ZURICH/LONDON (Reuters) – A new drug for pulmonary artery hypertension (PAH) from Actelion beat expectations in a key phase III trial. Actelion is banking on macitentan to replace Tracleer (bosentan), which treats the same condition. Tracleer goes off patent from 2015 and also faces growing competition from Gilead’s Letairis (ambrisentan).
Results of the phase III SERAPHIN trial were better than many had expected, reassuring doubters that Actelion – essentially a one-drug company until now – will not see its business fizzle away.
In the study, macitentan decreased the risk of morbidity and mortality in comparison to a placebo by 45% in those patients given 10 mg of the drug and by 30% in those on 3 mg, Actelion said.
Importantly, there was no sign of potential liver problems associated with the drug, putting macitentan at an advantage over Tracleer and in line with Letairis as a treatment for PAH.
“I am extremely pleased with the outstanding SERAPHIN results,” said Chief Executive Officer Jean-Paul Clozel. “We are committed to working with the health authorities to bring this potentially important advancement in PAH to patients as soon as possible.”
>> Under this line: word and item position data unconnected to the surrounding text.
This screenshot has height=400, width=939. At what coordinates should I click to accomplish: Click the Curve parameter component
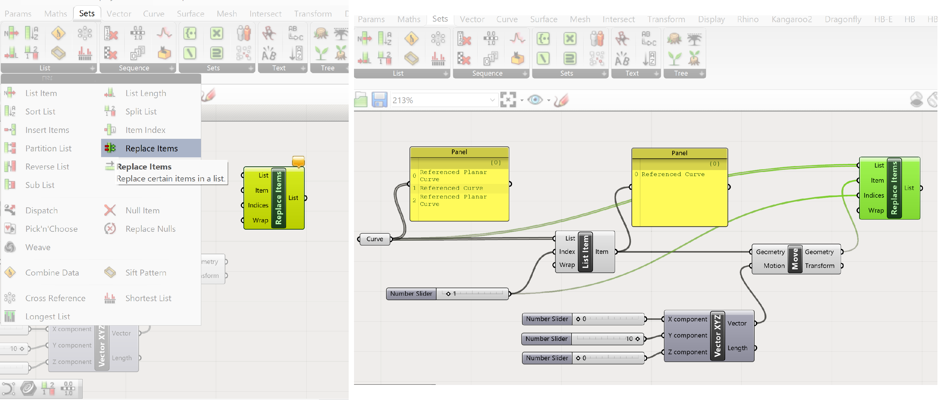tap(374, 239)

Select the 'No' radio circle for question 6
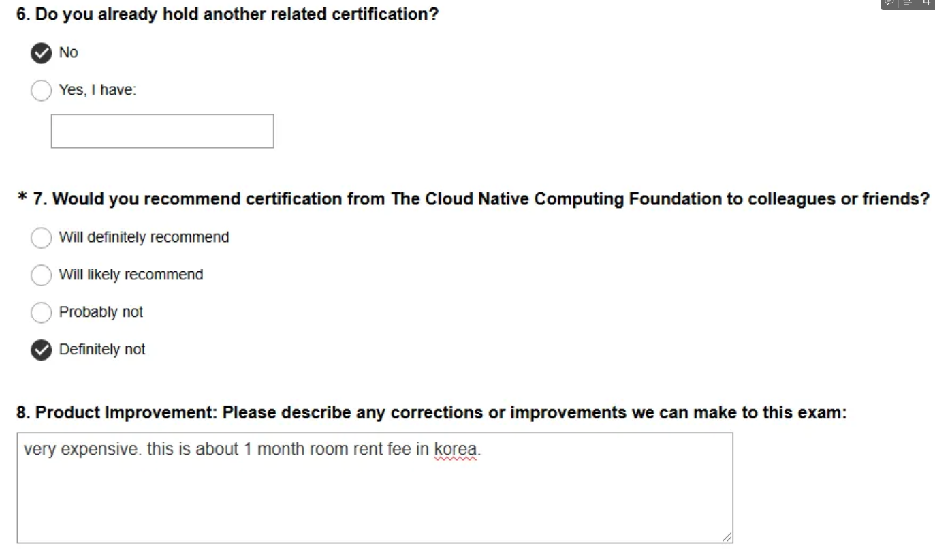[x=42, y=53]
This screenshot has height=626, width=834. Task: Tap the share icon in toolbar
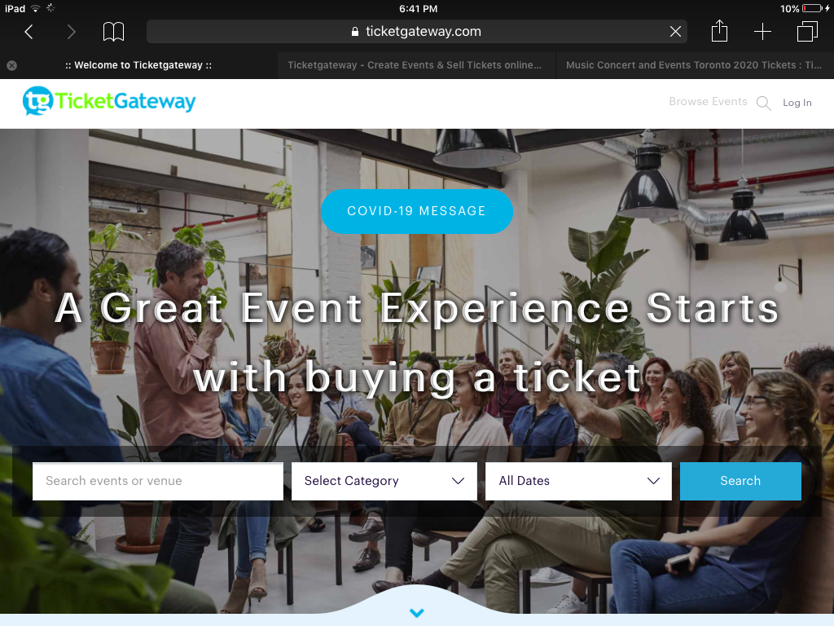[x=719, y=31]
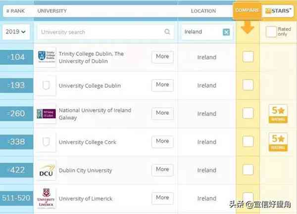Screen dimensions: 297x214
Task: Tick the Rated only checkbox
Action: pos(271,32)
Last year, Actelion became embroiled in a boardroom battle with activist investor, Elliott Advisors, a New York-based hedge fund, that urged the company to put itself up for sale.
Actelion, founded by former Roche scientists Clozel and his wife Martine in 1997, saw off that challenge from Elliott. But analysts have continued to speculate the company could be a takeover target once macitentan’s potential became clear.